■ **GOAL OF THE EXERCISE**
Word for word, restate the lines of the data from the first through the one containing "Given: Open index.php template file", and nothing else.
DATA PROVIDED START
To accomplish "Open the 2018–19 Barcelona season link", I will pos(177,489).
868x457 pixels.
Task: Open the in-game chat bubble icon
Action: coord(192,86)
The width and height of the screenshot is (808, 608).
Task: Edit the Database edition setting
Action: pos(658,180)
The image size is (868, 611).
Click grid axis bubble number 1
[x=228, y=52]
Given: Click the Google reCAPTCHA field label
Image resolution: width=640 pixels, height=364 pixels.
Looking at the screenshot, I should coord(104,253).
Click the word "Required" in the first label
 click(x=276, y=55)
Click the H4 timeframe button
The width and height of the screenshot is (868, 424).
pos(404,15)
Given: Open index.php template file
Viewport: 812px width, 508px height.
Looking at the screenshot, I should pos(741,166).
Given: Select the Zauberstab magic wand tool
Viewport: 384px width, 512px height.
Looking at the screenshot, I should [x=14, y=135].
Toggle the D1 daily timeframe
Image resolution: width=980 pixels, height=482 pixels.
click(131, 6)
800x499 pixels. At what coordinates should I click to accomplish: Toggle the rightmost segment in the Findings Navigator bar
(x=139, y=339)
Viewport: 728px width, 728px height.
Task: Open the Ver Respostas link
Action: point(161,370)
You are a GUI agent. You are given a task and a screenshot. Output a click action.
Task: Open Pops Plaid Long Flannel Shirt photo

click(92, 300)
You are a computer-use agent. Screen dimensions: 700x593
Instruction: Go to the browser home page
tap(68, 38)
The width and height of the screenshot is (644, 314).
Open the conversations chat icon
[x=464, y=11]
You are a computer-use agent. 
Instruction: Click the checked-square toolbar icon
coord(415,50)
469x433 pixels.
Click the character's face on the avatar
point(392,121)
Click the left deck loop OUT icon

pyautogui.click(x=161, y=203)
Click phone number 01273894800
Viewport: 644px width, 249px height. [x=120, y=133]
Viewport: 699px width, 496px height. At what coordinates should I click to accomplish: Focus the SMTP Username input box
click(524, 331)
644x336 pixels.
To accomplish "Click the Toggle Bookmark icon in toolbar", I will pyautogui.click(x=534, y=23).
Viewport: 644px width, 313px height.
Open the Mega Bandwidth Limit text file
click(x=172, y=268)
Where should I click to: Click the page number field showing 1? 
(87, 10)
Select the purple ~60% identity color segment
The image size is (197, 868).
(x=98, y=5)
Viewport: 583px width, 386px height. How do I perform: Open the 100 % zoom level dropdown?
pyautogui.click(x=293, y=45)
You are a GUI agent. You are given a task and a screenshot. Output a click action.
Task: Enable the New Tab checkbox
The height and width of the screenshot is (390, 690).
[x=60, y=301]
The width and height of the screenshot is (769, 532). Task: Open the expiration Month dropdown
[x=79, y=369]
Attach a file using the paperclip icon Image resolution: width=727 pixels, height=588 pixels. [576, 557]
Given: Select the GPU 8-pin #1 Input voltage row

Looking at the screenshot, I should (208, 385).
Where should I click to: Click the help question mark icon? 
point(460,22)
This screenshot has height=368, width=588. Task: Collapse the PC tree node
DATA PROVIDED END
■ **RESULT FOR THIS EXERCISE**
To accomplish "Open the 2018–19 Barcelona season link", I will pos(177,489).
868x457 pixels.
Task: Open the in-game chat bubble icon
Action: coord(192,86)
The width and height of the screenshot is (808, 608).
Task: Edit the Database edition setting
Action: pos(658,180)
The image size is (868, 611).
Click grid axis bubble number 1
[x=228, y=52]
Given: Click the Google reCAPTCHA field label
Image resolution: width=640 pixels, height=364 pixels.
Looking at the screenshot, I should coord(104,253).
Click the word "Required" in the first label
 click(x=276, y=55)
Click the H4 timeframe button
The width and height of the screenshot is (868, 424).
pos(404,15)
Given: Open index.php template file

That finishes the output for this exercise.